── Reading passage

Question:hard

On the vector space \(\mathbb{R}^3\) over the field \(\mathbb{R}\) with the standard basis \(\{e_1,e_2,e_3\}\), what is the annihilator \((S^0)\) of the subspace \(S=\text{span}\{e_1,e_2\}\)?

Show Hint

A functional is in S^0 iff it kills e_1 and e_2, leaving only the coefficient of f_3 free.
Updated On: Jul 3, 2026
  • \(S^0=\{0\}\), the zero functional on \(\mathbb{R}^3\)
  • \(S^0=\text{span}\{f_1,f_2\}\), where \(f_1,f_2\) are the dual basis elements corresponding to the basis elements \(e_1,e_2\)
  • \(S^0=\text{span}\{f_3\}\), where \(f_3\) is the dual basis element corresponding to the basis element \(e_3\)
  • \(S^0=(\mathbb{R}^3)^*\), the entire dual space of \(\mathbb{R}^3\)
Show Solution

The Correct Option is C

Solution and Explanation

Identify each linear functional on \(\mathbb{R}^3\) with a row vector \((p,q,r)\) acting on a column vector \((x,y,z)^T\) by \[f(x,y,z) = px + qy + rz\]
The subspace \(S = \operatorname{span}\{e_1,e_2\}\) consists of all vectors of the form \((x,y,0)\), that is vectors with free first and second coordinates and a zero third coordinate.

────
── Collected data

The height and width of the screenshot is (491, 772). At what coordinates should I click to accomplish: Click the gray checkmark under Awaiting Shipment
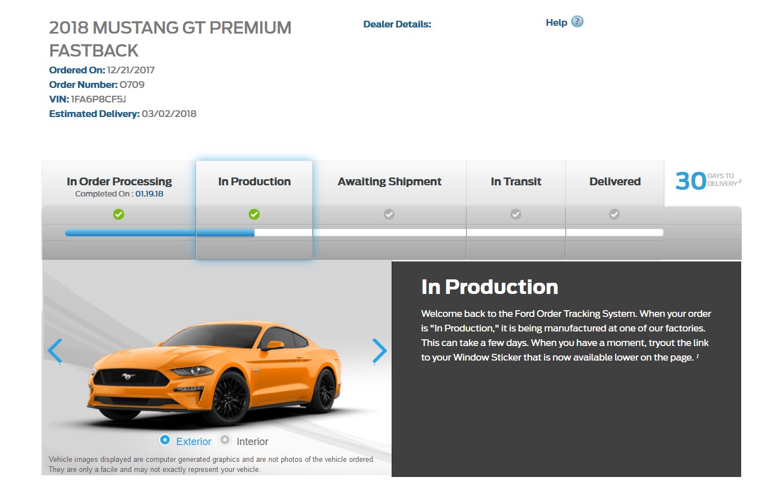tap(389, 214)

────

Do this >>
Do these statements agree with the annihilator question above? Answer yes or no to each and quote the words of the text that settle it.
1. The correct option given is C.
2. The subspace S consists of vectors whose first coordinate is zero.
3. According to the hint, only the coefficient of f_3 is left free.

Written reply >>
1. Yes: "The Correct Option is C"
2. No: "vectors with free first and second coordinates and a zero third coordinate"
3. Yes: "leaving only the coefficient of f_3 free"